Is The Maples At Har-Ber Meadows Safe?

Based on CMS inspection data, THE MAPLES AT HAR-BER MEADOWS has a clean safety record: no substantiated abuse findings (meaning no confirmed cases of resident harm), no Immediate Jeopardy citations (the most serious violation level indicating risk of serious injury or death), and is not on the Special Focus Facility watch list (a federal program monitoring the lowest-performing 1% of nursing homes). The facility has a 4-star overall rating and ranks #1 of 100 nursing homes in Arkansas. While no facility is perfect, families should still ask about staff-to-resident ratios and recent inspection results during their visit.

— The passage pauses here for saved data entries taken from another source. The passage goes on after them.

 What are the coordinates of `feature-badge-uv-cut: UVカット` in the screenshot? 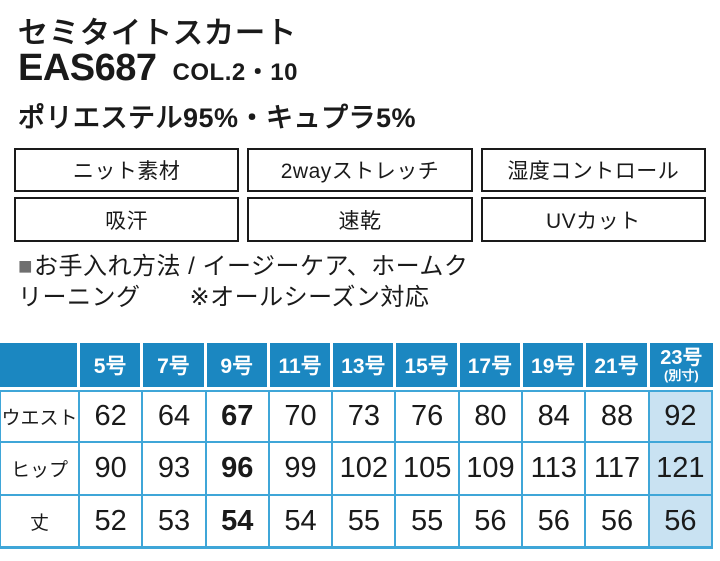 It's located at (593, 220).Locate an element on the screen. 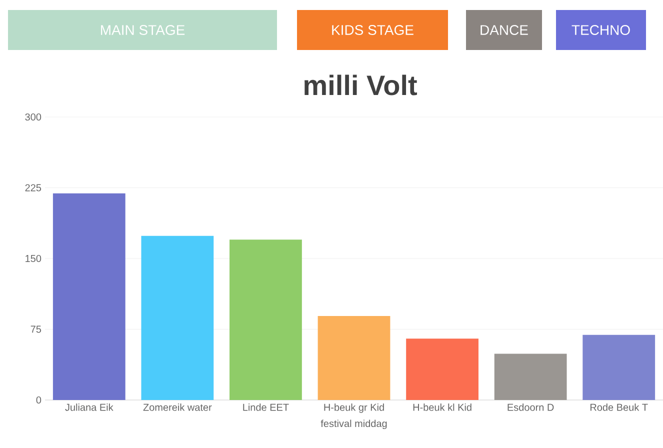 This screenshot has height=448, width=663. y-tick-label: 150 is located at coordinates (34, 258).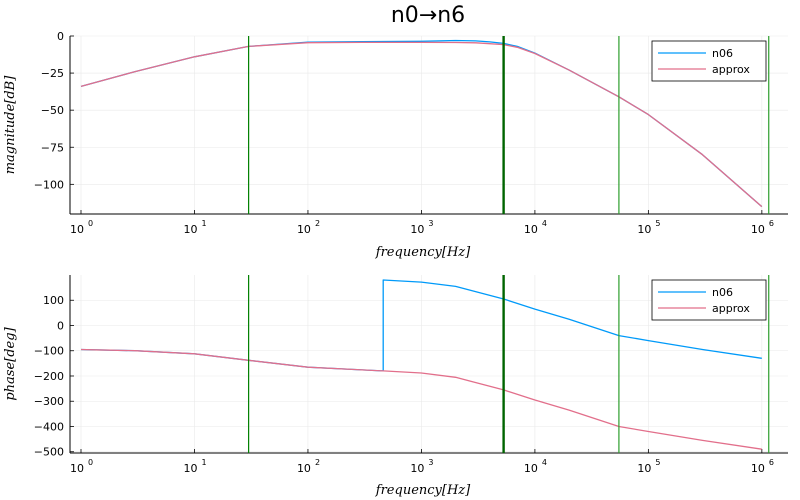  I want to click on mag-legend-label: n06, so click(722, 54).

Do Nurses at The Maples At Har-Ber Meadows Stick Around?

THE MAPLES AT HAR-BER MEADOWS has a staff turnover rate of 45%, which is about average for Arkansas nursing homes (state average: 46%). Moderate turnover is common in nursing homes, but families should still ask about staff tenure and how the facility maintains care continuity when employees leave.

Was The Maples At Har-Ber Meadows Ever Fined?

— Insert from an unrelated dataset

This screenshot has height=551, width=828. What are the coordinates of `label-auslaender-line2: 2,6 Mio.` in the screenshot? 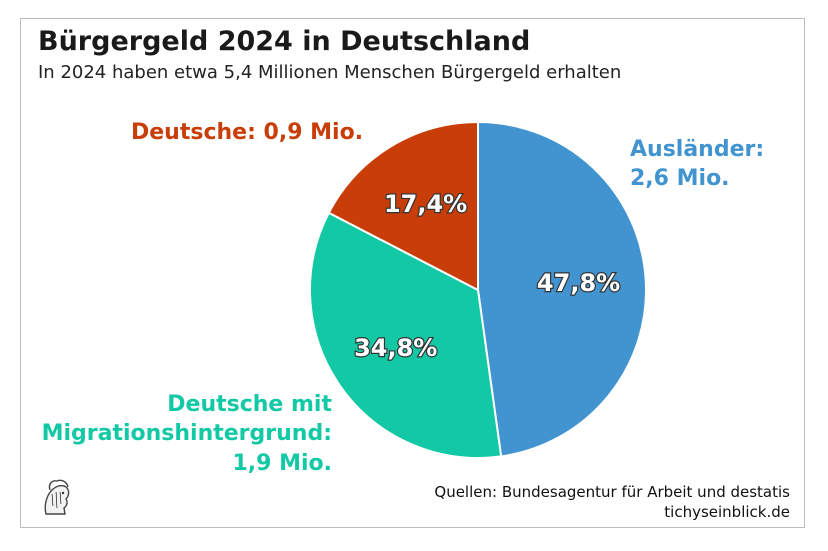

THE MAPLES AT HAR-BER MEADOWS has no federal fines on record. CMS issues fines when nursing homes fail to meet care standards or don't correct problems found during inspections. The absence of fines suggests the facility has either maintained compliance or corrected any issues before penalties were assessed. This is a positive indicator, though families should still review recent inspection reports for the full picture.

Is The Maples At Har-Ber Meadows on Any Federal Watch List?

THE MAPLES AT HAR-BER MEADOWS is not on any federal watch list. The most significant is the Special Focus Facility (SFF) program, which identifies the bottom 1% of nursing homes nationally based on persistent, serious quality problems. Not being on this list means the facility has avoided the pattern of deficiencies that triggers enhanced federal oversight. This is a positive indicator, though families should still review the facility's inspection history directly.